In the meantime relevant competent authorities, including HM Treasury in the UK ("HMT"), have confirmed that existing sanctions against Iran will continue to be rigorously and robustly administered and enforced. Indeed only a week prior to the announcement of the Iran agreement, the UK Government noted as part of the Summer Budget 2015, that during the course of the next financial year it will be establishing a new "Office of Financial Sanctions Implementation" ("OFSI") within HMT. The Government's intention is that OFSI will therefore be operational by April 2016 and "will provide a high quality service to the private sector, working closely with law enforcement to help ensure that financial sanctions are properly understood, implemented and enforced"1.

Whilst many companies will no doubt welcome greater clarity in relation to the often imprecise scope and application of UK financial sanctions measures, the announcement of the creation of OFSI raises questions as to the UK Government's future policy in relation to financial sanctions compliance and enforcement.

The remainder of this briefing considers whether the creation of OFSI indicates a change of approach from the UK Government in relation to financial sanctions compliance, the risks of non-compliance and how this may ultimately affect your business.

Enforcement of financial sanctions measures in the UK

Over the last 10 years the number of both individuals and entities designated under EU sanctions measures has significantly increased. This reflects the increased emphasis that the EU places on the importance of sanctions measures as a response to geopolitical events such as the Arab Spring and more recently the conflicts in Ukraine and Syria. Words from Kofi Anan reflect the international community's approach to sanctions measures in stating that "in dealing preventively with the threats to international peace and security, sanctions are a vital though imperfect tool. They constitute a necessary middle ground between war and words when nations, individuals and rebel groups violate international norms and where a failure to respond would weaken those norms, embolden other transgressors or be interpreted as consent"2.

Whilst the political will to impose sanctions measures is undoubtedly in place (which is reflected in the increased usage of sanctions measures by the UN and EU) enforcement of those sanctions measures in the UK has not been historically regular or robust.

Indeed, the most recent significant enforcement action of UK financial sanctions was back in August 2010, when the Financial Conduct Authority (then the Financial Services Authority) fined the Royal Bank of Scotland Group £5.6 million for having failed to have adequate systems and controls in place to prevent breaches of UK financial sanctions.

In comparison, and as many businesses are aware, the US Government takes a much more active and aggressive approach to the enforcement of sanctions measures, including bringing enforcement action against non-US banks for breach of US sanctions measures. The largest such fine to date was imposed by the U.S. Department of the Treasury’s Office of Foreign Assets Control ("OFAC") in June 2014 on French headquartered BNP Paribas, which amounted to a substantial $9.8 billion fine.

When announcing the creation of OFSI the UK Government also stated that it would be legislating "early" in this Parliament to increase the penalties for non-compliance with financial sanctions3. This statement is widely regarded as an indicator that the UK will, in fact, be following the US Government's lead, and increasingly taking a leading role in sanctions enforcement within the EU.

= Problem details =
Please reproduce the sanctions briefing word for word, everything from "Indeed, the most" down to "UK financial sanctions.".

= Entries provided =

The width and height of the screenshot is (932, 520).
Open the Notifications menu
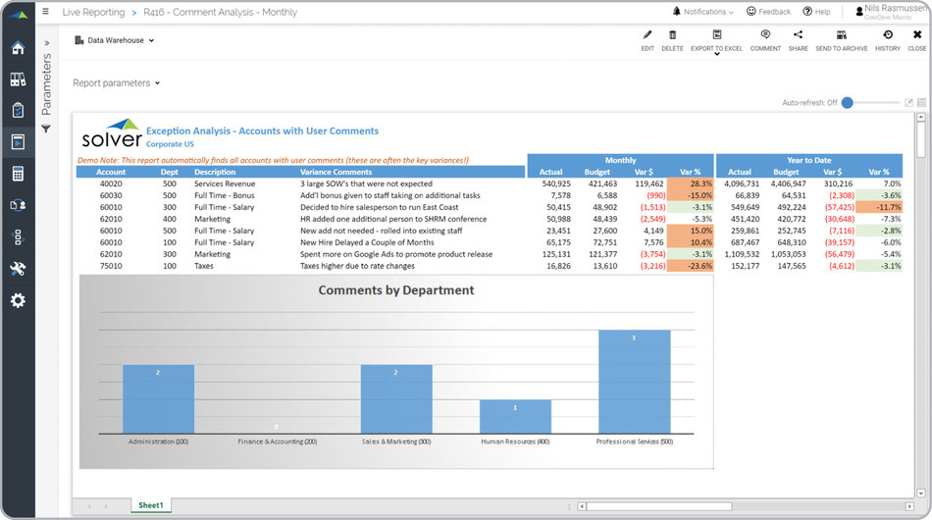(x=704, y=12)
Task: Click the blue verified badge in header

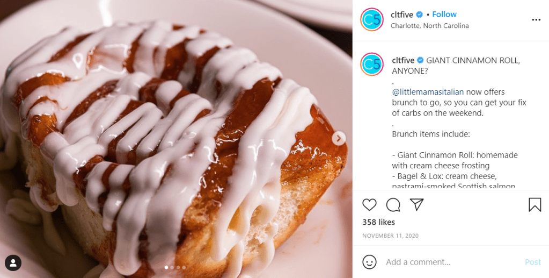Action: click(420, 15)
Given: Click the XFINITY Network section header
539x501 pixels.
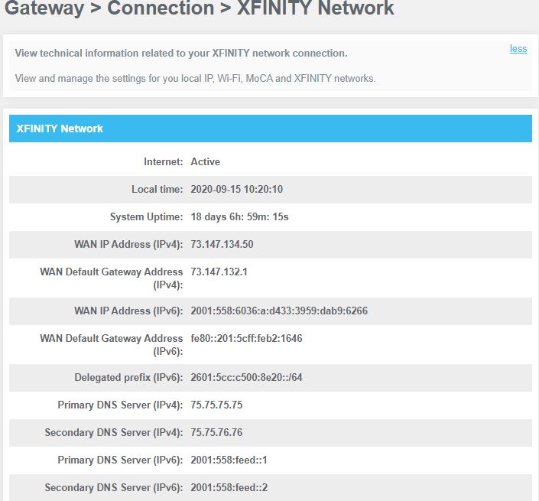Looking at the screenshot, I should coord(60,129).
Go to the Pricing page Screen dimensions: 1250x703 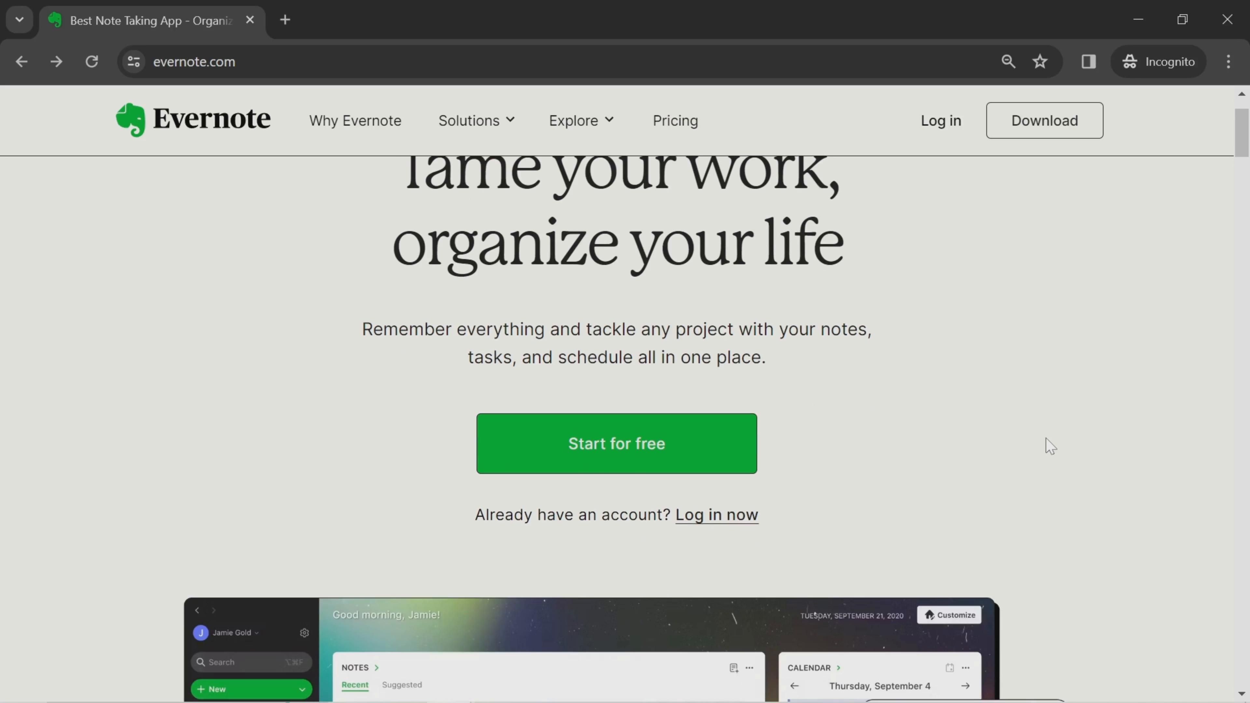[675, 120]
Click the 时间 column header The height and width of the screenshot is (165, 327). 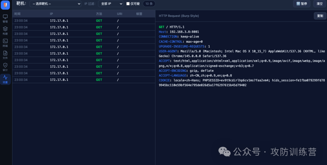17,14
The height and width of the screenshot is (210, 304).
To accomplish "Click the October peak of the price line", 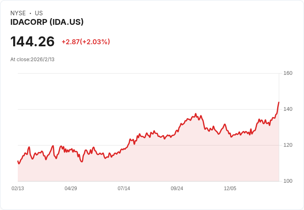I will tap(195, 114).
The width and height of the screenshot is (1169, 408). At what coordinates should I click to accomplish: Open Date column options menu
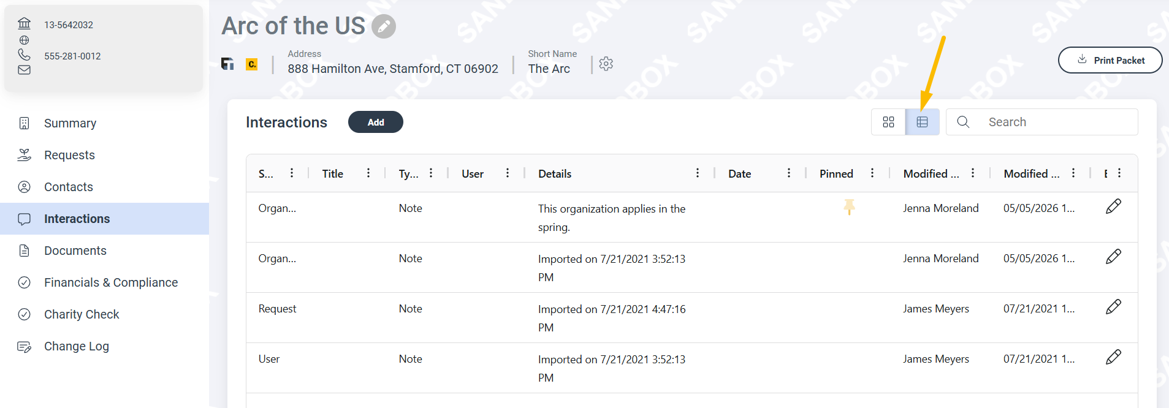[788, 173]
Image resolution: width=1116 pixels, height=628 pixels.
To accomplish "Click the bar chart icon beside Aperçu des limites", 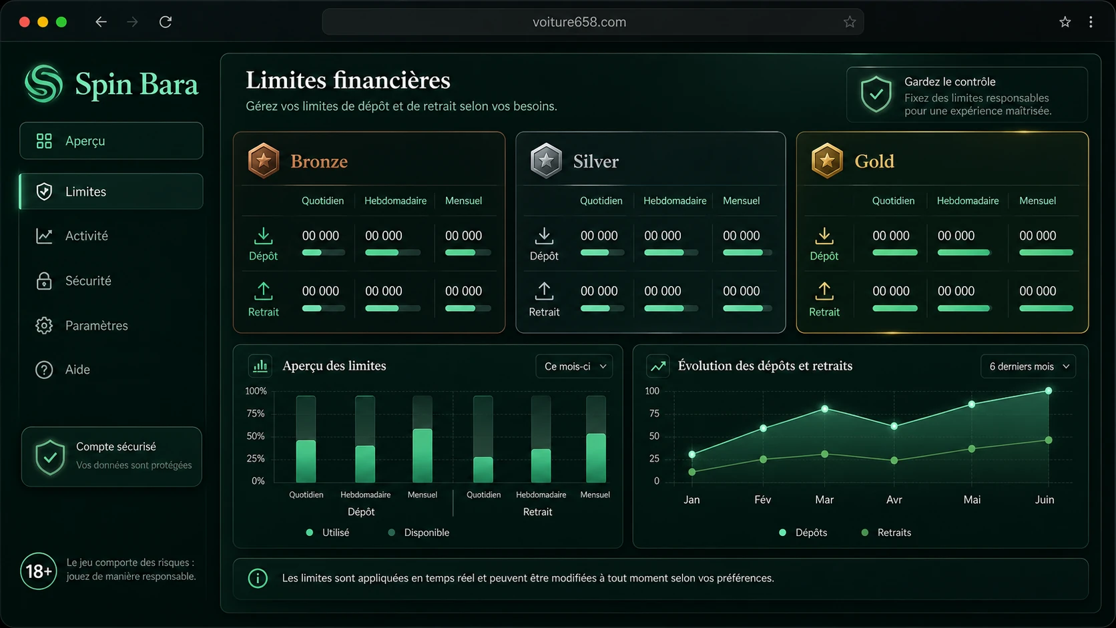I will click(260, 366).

---

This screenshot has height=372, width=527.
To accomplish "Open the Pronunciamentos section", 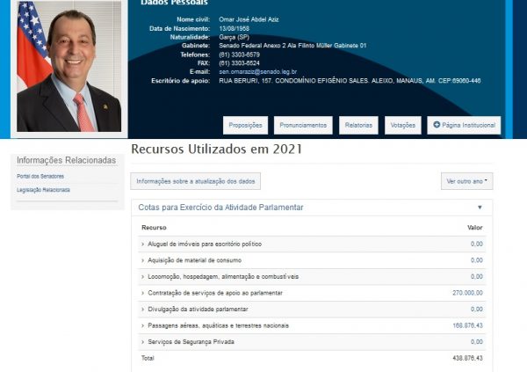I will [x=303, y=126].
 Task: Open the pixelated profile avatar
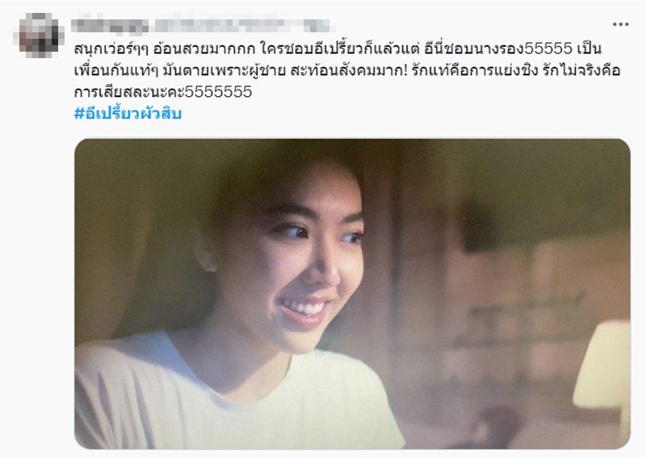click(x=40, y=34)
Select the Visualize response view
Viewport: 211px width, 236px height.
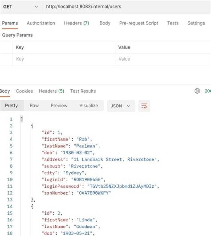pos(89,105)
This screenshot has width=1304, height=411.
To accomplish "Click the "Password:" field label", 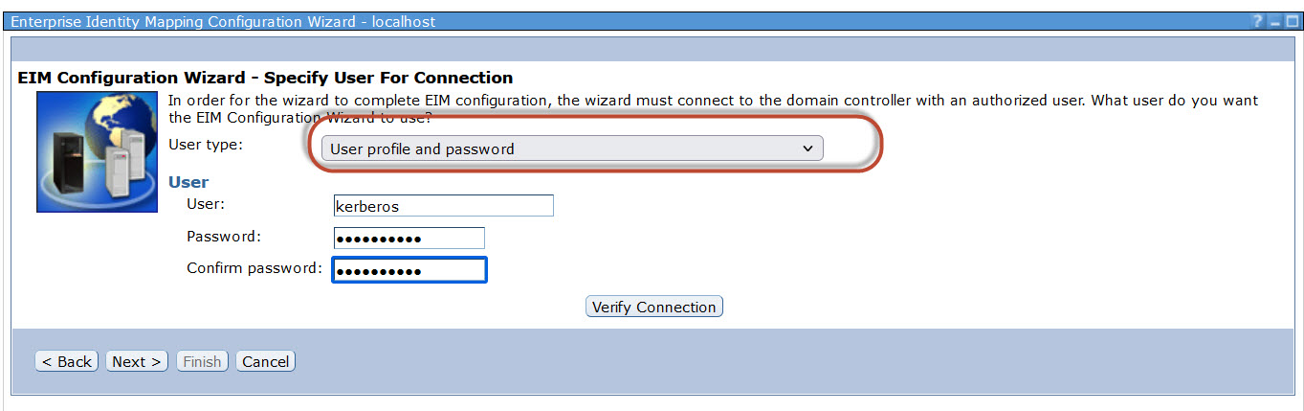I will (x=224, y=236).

---

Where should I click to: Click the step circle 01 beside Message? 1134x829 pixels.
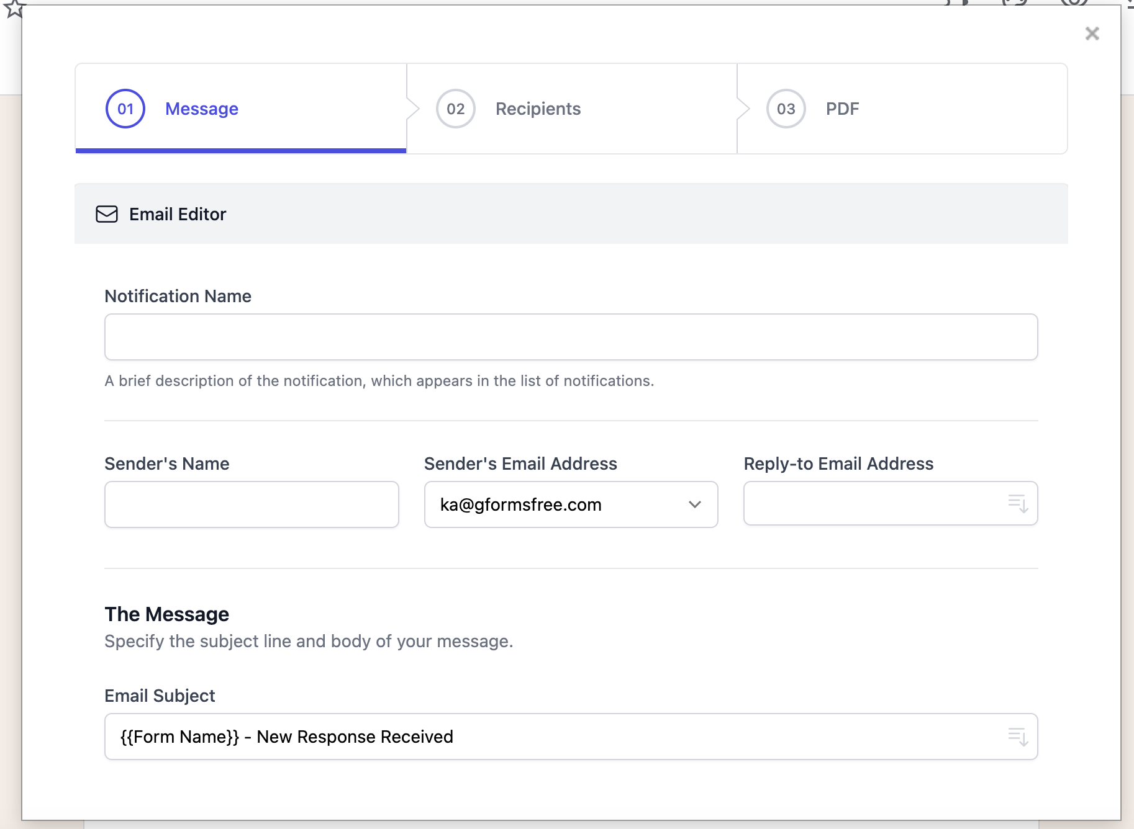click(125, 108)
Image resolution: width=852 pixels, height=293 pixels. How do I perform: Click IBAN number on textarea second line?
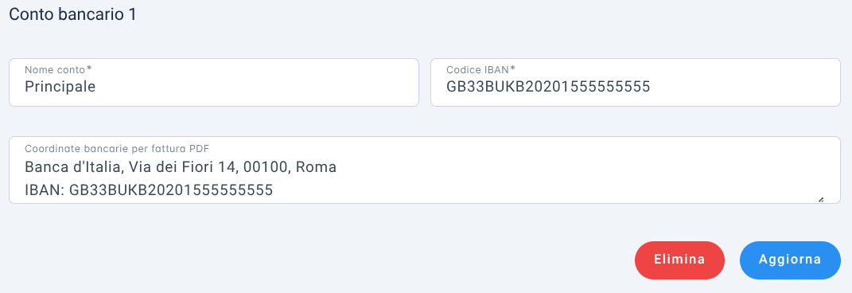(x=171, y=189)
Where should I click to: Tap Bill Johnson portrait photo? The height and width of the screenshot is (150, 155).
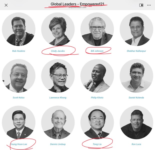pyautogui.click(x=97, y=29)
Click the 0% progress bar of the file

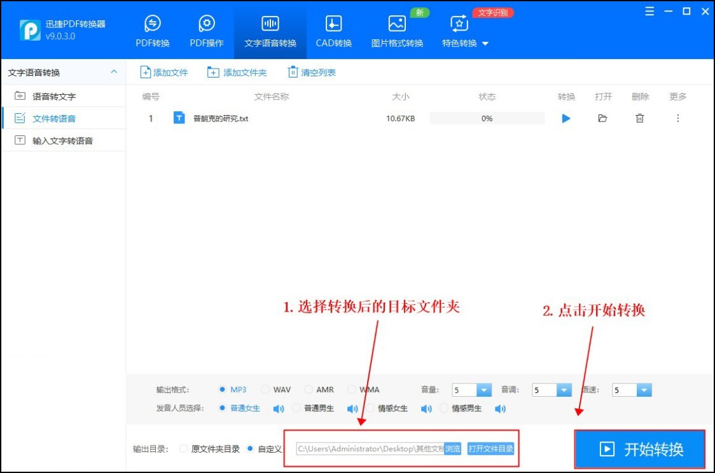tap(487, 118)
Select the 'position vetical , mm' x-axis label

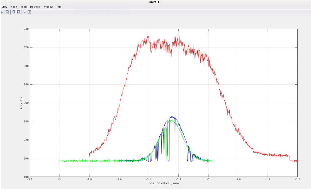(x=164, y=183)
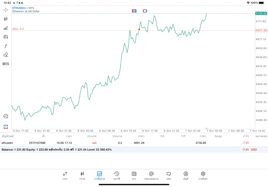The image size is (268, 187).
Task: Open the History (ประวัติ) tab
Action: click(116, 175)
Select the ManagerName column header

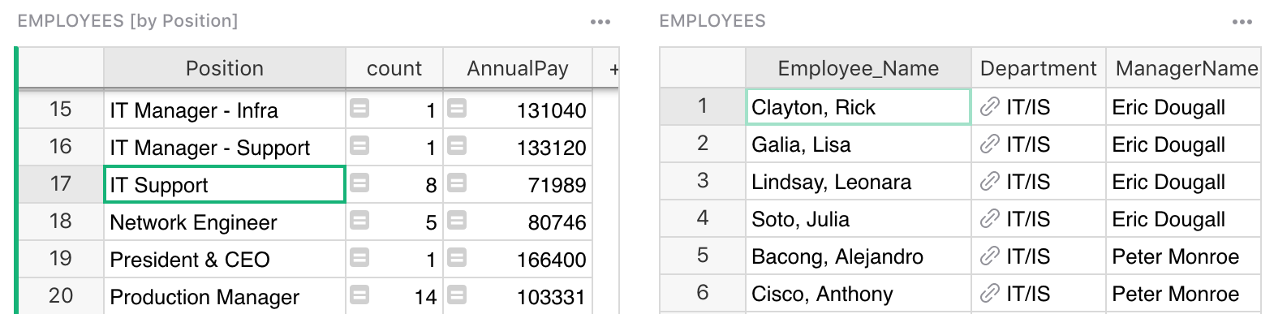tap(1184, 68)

= Result for this exercise =
Indeed, the most recent significant enforcement action of UK financial sanctions was back in August 2010, when the Financial Conduct Authority (then the Financial Services Authority) fined the Royal Bank of Scotland Group £5.6 million for having failed to have adequate systems and controls in place to prevent breaches of UK financial sanctions.